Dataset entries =
──────────
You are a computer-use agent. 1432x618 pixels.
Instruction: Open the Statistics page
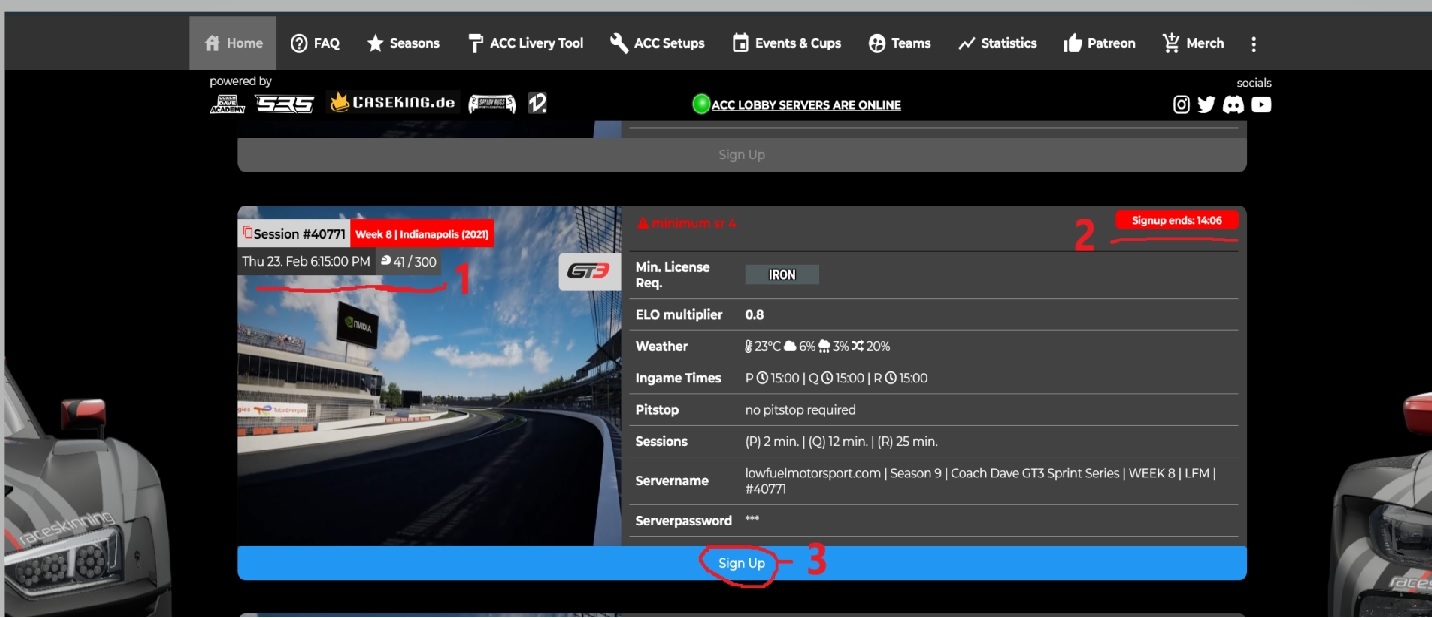pos(997,43)
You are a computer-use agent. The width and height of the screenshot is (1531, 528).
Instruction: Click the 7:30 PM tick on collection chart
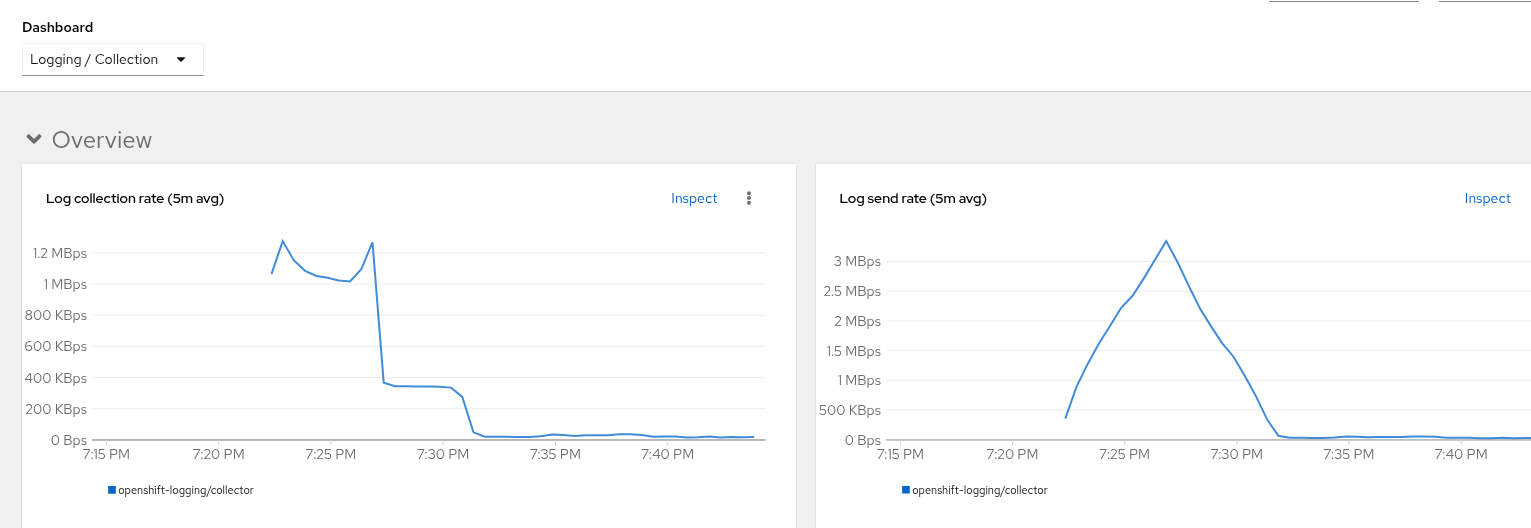tap(443, 454)
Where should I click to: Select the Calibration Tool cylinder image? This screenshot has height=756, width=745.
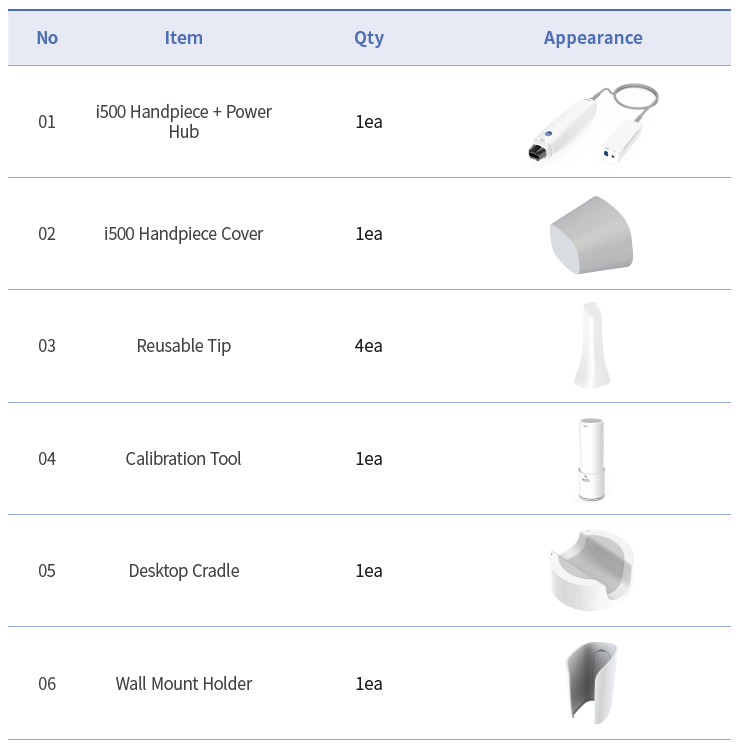click(x=592, y=459)
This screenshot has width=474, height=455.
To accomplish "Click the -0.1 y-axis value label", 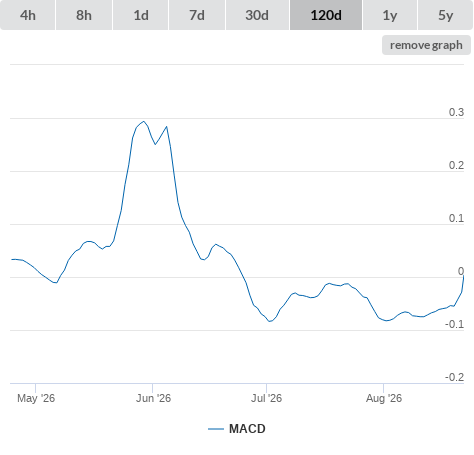I will 454,324.
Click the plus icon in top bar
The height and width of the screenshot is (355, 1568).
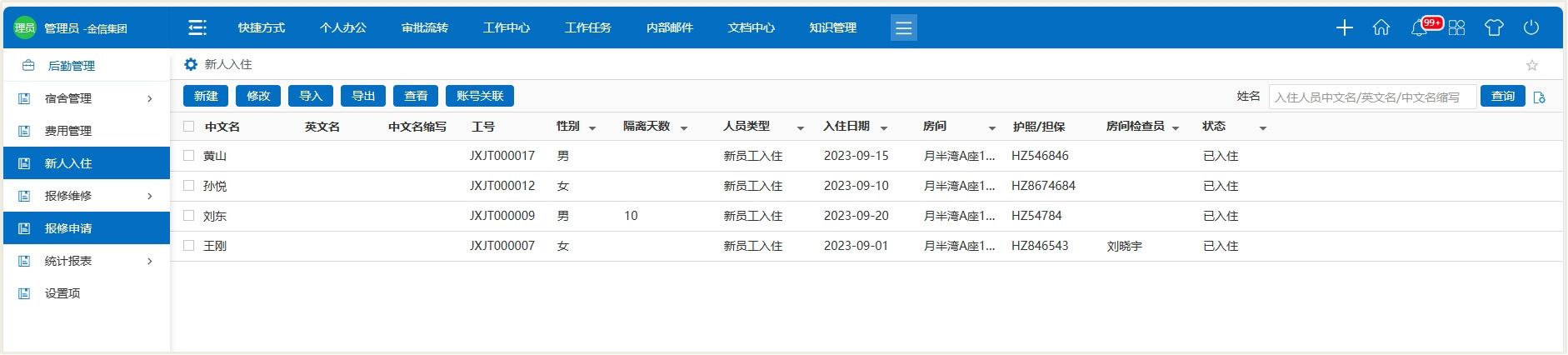click(1344, 28)
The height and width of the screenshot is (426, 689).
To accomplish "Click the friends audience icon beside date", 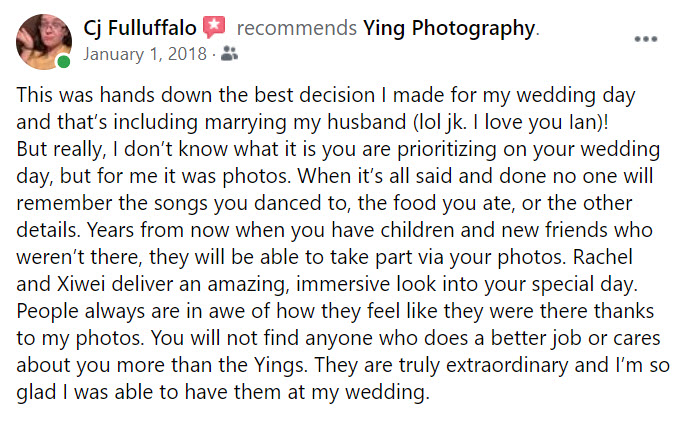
──────────
Problem to solve = Copy exactly the lines that run from the line containing "The height and width of the screenshot is (355, 1568)." to the end of the data, keeping both end lines and dropping every picture.

Finished exercise =
The height and width of the screenshot is (355, 1568).
click(1344, 28)
The height and width of the screenshot is (426, 689).
To accomplish "Click the friends audience icon beside date", 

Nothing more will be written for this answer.